No matter how big a battle is, no matter how violent, someone always survives. (Except those 300 Spartans. But then, the Greeks weren’t in it to get out of it.)
Even Little Big Horn.
Of all the battles on the American frontier, this is the one most people remember.
Maybe because the Indians won. Maybe because George Custer tried for glory and failed. Maybe because the Hunkpapa Sioux killed every single white soldier.
Every single soldier.
Except Frank Finkel.
According to the Indians, as many as 12 soldiers escaped the battlefield. All but one were either tracked and killed. Or they killed themselves to avoid capture.

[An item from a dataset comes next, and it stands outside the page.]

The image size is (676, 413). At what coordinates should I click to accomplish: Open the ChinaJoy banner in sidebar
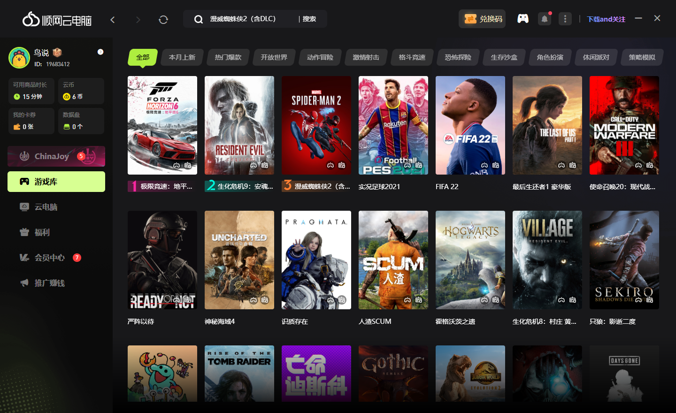pyautogui.click(x=56, y=156)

Every member of the 7th Cavalry died.
Except Frank Finkel.
The Indians seemed to want everyone dead.
And they were enthusiastic in making sure it happened.
Frank Finkel just got lucky.
Someone had to.
And, on June 26, 1876, it was Frank.
You couldn’t have picked it before the battle. Frank, apparently, wasn’t the most athletic soldier.
But that’s luck for you.
We often overlook the role of luck in any endeavour.
Maybe it’s because, to acknowledge luck somehow diminishes the role of skill.
Malcolm Knox said it best in his article, “Luck’s a fortune“. He looks at Stuart Broad’s 8 for 15 in the first innings of the recent fourth Ashes test. Stu got lucky.
Battles revolve around luck.
Great sporting teams openly acknowledge the role of luck.
Maybe, in marketing, we only acknowledge bad luck.
I’m not suggesting everything that goes wrong should be labeled “bad luck” and forgotten. Not every ego should be able to shrug their shoulders and put a bad result down to Pallas Athena having a fight with Apollo.
Think of luck as a result outside the expectations.
Expectations are set by the rules and frameworks around a discipline.
The first rule of advertising is to get noticed.
Egos often give into the temptation to add their fingerprints to a winner. Too many fingerprints obscure the clarity of an idea. Obscure ideas often don’t work.
That’s not bad luck. That’s bad ego.
The second rule is to be remembered.
A lot of brand theory is based on studies of memory, emotion and the cultural and physiological triggers which trigger desire. There is no formula for this. There are simply too many variables. Science is an ally. But it’s not a crutch. As Seth Godin notes, science can be great for direct response advertising, but it’s lousy at brand advertising. Science is good at measuring what has been remembered – but it’s not so good at creating memories.
We do know the campaigns that get remembered tend to be luckier than the ones that get forgotten. But we insist on research and science, because science is very, very good at looking confident. Which might be why the world is littered with over-researched, over-budgeted, over-stakeholdered ads that make Waterworld look like Gone With The Wind. And blessed with non-sensical success stories like Pet Rocks.
Sometimes, you just get lucky.
No one has done any research into the success of campaigns built on piles of research and bleached a pale yellow by the filtered sunlight in C-Suite boardrooms versus campaigns cobbled together with just an idea and a lot of enthusiasm.
Anything I know about statistics (and it’s not much, to be fair) suggests a brand ad has as much chance of succeeding no matter if it’s researched to death or if good people just went on gut feel. Boards and management committees want to remove any chance of luck being involved in any action. But luck will play its part.
When in doubt, just make a decision.
As Frank Finkel can tell you.
Sometimes, you just need to believe you’ll get lucky.